Business Leaders, Embrace Your “Feminine Side”

It's time to start valuing feminine leadership qualities for the attributes they are.

I was a rising executive in the financial services industry during the country’s last recession, when my boss gave me a seemingly impossible assignment: Change the direction of our company’s largest sales-generating business, one that historically rose and fell with the Consumer Confidence Index, and meet an improbable $96 billion sales goal.

Challenge accepted, my team and I turned the brand’s traditional messaging on its ear to appeal to nervous consumers. We didn’t meet the sales goal — we exceeded it by $4 billion, breaking a company sales record.

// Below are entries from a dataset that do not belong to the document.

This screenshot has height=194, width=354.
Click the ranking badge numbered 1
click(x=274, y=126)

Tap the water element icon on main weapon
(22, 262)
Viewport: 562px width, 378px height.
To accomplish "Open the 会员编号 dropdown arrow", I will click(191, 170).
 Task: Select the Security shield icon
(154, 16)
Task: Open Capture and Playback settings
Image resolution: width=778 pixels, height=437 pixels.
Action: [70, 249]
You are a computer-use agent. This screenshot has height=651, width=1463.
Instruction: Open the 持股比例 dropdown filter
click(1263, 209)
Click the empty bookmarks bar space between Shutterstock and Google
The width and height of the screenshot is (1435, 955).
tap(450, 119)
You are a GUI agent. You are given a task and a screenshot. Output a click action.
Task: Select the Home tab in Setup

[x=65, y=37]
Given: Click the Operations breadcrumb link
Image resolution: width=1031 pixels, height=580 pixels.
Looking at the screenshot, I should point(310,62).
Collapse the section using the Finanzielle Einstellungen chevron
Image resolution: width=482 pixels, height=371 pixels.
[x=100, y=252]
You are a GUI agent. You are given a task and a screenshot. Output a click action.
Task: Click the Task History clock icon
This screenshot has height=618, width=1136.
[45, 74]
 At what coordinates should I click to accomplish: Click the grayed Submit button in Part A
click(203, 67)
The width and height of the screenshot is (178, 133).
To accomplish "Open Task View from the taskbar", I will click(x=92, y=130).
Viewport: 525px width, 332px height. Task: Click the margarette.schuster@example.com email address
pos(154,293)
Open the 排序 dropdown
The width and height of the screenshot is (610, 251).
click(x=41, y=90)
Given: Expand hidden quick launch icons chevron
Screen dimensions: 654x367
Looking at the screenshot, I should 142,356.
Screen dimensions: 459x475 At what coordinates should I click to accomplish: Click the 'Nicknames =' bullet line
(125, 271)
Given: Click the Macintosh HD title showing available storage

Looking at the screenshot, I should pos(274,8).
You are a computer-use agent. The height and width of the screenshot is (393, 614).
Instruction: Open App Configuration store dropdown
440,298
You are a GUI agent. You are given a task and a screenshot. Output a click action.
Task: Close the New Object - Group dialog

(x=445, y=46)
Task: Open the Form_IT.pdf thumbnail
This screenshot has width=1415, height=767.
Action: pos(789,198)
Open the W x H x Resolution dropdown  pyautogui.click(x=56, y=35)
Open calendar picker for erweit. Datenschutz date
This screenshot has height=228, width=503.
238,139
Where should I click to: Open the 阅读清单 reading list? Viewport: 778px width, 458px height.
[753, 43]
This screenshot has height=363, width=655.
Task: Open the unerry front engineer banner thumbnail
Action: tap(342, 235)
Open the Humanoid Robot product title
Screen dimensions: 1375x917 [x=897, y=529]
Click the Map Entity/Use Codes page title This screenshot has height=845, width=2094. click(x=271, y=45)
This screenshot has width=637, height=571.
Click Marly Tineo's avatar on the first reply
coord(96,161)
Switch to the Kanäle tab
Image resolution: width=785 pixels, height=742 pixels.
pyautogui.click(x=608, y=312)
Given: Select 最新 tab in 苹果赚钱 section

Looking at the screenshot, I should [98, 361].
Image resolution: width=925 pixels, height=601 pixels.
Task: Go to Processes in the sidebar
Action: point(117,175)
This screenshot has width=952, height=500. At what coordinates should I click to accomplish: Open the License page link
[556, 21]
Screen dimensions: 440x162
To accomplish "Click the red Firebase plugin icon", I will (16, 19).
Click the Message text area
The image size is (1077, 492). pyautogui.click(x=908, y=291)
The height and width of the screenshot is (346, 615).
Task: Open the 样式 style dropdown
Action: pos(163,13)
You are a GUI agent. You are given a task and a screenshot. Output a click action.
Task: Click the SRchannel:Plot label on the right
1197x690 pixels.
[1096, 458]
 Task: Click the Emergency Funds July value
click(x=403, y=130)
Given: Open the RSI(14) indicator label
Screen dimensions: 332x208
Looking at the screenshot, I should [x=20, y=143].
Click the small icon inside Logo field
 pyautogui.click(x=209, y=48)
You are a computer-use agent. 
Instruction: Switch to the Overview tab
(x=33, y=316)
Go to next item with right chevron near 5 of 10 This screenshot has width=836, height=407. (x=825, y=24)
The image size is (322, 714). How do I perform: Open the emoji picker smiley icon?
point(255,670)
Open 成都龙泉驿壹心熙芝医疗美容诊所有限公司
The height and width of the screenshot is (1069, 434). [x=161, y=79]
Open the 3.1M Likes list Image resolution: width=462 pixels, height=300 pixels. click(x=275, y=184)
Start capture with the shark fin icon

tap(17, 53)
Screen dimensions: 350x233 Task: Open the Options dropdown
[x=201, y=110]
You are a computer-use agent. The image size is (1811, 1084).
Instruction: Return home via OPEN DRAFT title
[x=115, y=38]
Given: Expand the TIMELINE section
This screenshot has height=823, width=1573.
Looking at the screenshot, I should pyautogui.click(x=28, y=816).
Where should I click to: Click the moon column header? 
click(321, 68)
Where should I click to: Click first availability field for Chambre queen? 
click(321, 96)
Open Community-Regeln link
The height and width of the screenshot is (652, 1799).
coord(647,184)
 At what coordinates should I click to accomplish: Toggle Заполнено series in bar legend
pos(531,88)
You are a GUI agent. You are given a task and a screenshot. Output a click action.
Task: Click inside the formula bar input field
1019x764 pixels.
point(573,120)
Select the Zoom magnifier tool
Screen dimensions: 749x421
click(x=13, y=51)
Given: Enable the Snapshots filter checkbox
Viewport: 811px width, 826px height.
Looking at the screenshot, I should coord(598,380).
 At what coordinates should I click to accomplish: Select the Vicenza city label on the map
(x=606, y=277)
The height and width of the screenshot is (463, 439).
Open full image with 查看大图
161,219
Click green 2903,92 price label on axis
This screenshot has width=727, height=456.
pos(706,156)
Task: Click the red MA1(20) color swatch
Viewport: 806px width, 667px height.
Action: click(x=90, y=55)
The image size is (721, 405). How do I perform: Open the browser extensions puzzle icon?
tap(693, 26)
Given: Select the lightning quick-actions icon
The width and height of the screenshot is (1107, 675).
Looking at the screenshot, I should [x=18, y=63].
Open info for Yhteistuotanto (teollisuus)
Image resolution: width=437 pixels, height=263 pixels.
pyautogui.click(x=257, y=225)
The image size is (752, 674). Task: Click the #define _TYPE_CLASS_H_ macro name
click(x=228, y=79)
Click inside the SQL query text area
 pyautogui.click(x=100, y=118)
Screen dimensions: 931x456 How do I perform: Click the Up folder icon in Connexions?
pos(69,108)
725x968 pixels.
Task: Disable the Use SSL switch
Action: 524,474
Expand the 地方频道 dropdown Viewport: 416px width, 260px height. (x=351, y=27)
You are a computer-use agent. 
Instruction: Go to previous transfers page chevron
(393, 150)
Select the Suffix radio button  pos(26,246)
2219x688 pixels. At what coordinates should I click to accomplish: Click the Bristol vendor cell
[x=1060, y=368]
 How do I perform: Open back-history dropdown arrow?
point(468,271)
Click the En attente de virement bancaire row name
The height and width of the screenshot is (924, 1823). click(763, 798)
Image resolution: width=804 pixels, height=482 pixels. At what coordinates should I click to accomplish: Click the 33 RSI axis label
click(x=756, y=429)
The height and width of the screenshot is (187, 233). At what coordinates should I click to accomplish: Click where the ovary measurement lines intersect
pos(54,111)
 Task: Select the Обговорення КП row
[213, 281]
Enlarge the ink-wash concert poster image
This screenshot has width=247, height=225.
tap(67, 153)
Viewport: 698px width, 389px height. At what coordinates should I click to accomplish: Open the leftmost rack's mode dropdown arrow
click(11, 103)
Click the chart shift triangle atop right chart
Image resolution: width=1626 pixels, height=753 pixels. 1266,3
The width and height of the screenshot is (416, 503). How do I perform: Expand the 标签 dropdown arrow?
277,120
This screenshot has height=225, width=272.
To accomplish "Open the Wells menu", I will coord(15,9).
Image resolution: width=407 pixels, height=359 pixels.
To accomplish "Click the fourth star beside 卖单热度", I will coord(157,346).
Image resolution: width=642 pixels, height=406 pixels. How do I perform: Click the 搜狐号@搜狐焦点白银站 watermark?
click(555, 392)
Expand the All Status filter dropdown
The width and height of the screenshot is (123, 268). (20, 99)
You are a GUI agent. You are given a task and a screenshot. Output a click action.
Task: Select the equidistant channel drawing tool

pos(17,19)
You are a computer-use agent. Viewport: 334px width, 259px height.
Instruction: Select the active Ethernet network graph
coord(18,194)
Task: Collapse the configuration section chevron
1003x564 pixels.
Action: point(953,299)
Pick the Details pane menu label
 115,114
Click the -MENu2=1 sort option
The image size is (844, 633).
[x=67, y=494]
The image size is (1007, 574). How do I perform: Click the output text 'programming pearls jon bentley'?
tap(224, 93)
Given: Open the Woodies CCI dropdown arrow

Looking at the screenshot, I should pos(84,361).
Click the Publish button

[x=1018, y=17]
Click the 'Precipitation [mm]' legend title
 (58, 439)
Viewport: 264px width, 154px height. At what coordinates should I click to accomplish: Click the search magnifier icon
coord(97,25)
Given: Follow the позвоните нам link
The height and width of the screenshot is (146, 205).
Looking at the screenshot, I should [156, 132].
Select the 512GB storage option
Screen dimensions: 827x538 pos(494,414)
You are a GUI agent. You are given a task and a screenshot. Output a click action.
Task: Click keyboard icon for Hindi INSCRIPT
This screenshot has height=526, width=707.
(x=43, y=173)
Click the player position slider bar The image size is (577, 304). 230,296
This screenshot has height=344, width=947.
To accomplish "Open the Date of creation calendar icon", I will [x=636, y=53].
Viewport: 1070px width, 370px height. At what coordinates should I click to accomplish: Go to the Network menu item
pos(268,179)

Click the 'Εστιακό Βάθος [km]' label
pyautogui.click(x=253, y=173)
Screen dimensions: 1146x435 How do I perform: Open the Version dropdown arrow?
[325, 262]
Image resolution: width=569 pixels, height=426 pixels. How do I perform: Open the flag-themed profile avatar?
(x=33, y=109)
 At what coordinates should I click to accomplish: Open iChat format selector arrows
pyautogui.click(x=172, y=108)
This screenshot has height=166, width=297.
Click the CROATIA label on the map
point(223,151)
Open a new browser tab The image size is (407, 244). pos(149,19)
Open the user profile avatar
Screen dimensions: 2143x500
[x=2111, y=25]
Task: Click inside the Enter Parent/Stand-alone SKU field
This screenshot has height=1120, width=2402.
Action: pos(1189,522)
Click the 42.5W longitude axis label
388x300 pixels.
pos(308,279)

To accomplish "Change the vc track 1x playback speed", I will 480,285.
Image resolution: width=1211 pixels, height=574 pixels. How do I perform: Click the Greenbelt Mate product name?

Sitting down with my boss for my year-end review, I was confident my stellar performance and leadership would be recognized and certain that accolades — and a promotion — were on the way. Instead, after a matter-of-fact “great job on sales,” my boss offered two pieces of feedback: “You wear too-bright colors” and “You’re too motherly.” It was a kick in the gut.

In that moment, I realized I could reach my career goals only in a company that embraced diversity and inclusion and nontraditional (read: non-male) leadership styles. I was not going to rise to the top in a culture that rewarded transactional leaders who were mostly uninvolved with teams unless a problem surfaced and led with a “command and control” leadership style.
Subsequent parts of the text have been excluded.